Jolie: Christophe Licoppe/Photonews via Getty


May 16, 2023   6 mins

In January 2018, Nato secretary-general Jens Stoltenberg held an unprecedented press conference with Angelina Jolie. While InStyle reported that Jolie “was dressed in a black off-the-shoulder sheath dress, a matching capelet and classic pumps (also black)”, there was a deeper purpose to this meeting: sexual violence in war. The pair had just co-authored a piece for the Guardian entitled “Why NATO must defend women’s rights”. The timing was significant. At the height of the #MeToo movement, the most powerful military alliance in the world had become a feminist ally. “Ending gender-based violence is a vital issue of peace and security as well as of social justice,” they wrote. “NATO can be a leader in this effort.”

This was a new and progressive face for Nato, the same one it has since used to seduce much of the European Left. Previously, in the Nordic countries, Atlanticists have had to sell war and militarism to largely pacifist publics. This was achieved in part by presenting Nato not as a rapacious, pro-war military alliance, but as an enlightened, “progressive” peace alliance. As Timothy Garton Ash effused in the Guardian in 2002, “NATO has become a European peace movement” where one could watch “John Lennon meet George Bush”. Today, by contrast, following Russia’s full-scale invasion of Ukraine, Sweden and Finland abandoned their long-standing traditions of neutrality and opted for membership. Nato is portrayed as a military alliance — and Ukraine a war­ — that even former pacifists can get behind. All its proponents seem to be singing is “Give War a Chance”.

The Jolie campaign marked a dramatic turn in what Katharine A.M. Wright and Annika Bergman Rosamond call “Nato’s strategic narrative” in several ways. First, the alliance embraced celebrity star power for the first time, imbuing its unremarkable brand with elite glamour and beauty. Jolie’s star power meant that the alluring images of the event reached apolitical audiences with little knowledge of Nato. Second, the partnership seemed to usher in an era in which women’s rights, gendered violence and feminism would assume a more prominent role in Nato rhetoric. Since then, and especially in the past 12 months, telegenic female leaders such as the Finnish Prime Minister, Sanna Marin, German Foreign Minister, Annalena Baerbock, and Estonian Prime Minister, Kaja Kallas, have increasingly served as the spokespersons of enlightened militarism in Europe. The alliance has also intensified its engagement with popular culture, new technologies, and youth influencers.

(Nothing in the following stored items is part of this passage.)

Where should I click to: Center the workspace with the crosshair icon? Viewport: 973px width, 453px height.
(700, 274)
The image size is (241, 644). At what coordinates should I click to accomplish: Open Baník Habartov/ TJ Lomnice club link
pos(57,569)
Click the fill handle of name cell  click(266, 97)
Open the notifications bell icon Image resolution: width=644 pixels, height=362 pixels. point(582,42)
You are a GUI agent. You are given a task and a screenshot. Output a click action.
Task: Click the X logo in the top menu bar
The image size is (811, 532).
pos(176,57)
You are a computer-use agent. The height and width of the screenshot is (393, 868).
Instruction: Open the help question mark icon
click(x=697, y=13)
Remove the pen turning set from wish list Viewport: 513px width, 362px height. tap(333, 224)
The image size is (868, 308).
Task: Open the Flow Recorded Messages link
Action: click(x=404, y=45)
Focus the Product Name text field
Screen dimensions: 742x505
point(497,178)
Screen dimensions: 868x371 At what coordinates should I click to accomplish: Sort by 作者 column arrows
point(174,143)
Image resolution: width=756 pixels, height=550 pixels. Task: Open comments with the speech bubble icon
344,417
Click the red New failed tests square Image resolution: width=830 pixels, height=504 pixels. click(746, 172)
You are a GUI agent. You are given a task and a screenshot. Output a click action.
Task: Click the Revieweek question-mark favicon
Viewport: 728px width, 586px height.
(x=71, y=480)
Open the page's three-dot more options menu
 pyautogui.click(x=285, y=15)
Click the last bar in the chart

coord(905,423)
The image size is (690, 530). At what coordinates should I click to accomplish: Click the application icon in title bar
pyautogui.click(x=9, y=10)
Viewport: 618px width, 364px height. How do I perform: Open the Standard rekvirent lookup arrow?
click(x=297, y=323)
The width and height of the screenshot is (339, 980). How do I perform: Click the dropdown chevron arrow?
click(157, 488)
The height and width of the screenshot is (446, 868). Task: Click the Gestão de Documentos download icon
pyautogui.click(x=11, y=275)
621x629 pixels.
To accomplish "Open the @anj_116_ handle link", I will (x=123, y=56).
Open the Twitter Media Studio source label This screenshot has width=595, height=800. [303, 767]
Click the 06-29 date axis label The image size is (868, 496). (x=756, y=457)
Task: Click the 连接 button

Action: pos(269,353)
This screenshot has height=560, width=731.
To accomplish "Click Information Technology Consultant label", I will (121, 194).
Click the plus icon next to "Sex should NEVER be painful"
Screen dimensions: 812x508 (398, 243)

Of course, Nato has always been PR-conscious, and has long engaged culture, entertainment, and the arts. Who could forget the 1999 album Distant Early Warning from electronic duo Icebreaker International, recorded with funding from the defunct “NATOarts” and inspired by the radar stations along Alaska and Canada’s northern periphery built to alert Nato of an incoming Soviet nuclear strike? Or the 2007 feature film HQ, produced by Nato’s public diplomacy division, which depicts life inside the alliance and a mock diplomatic response to a crisis in the fictional state of Seismania? Just about everyone it turns out. But what makes Nato’s more recent strategic turn so effective is that it has successfully echoed candidate countries’ progressive local traditions and identities.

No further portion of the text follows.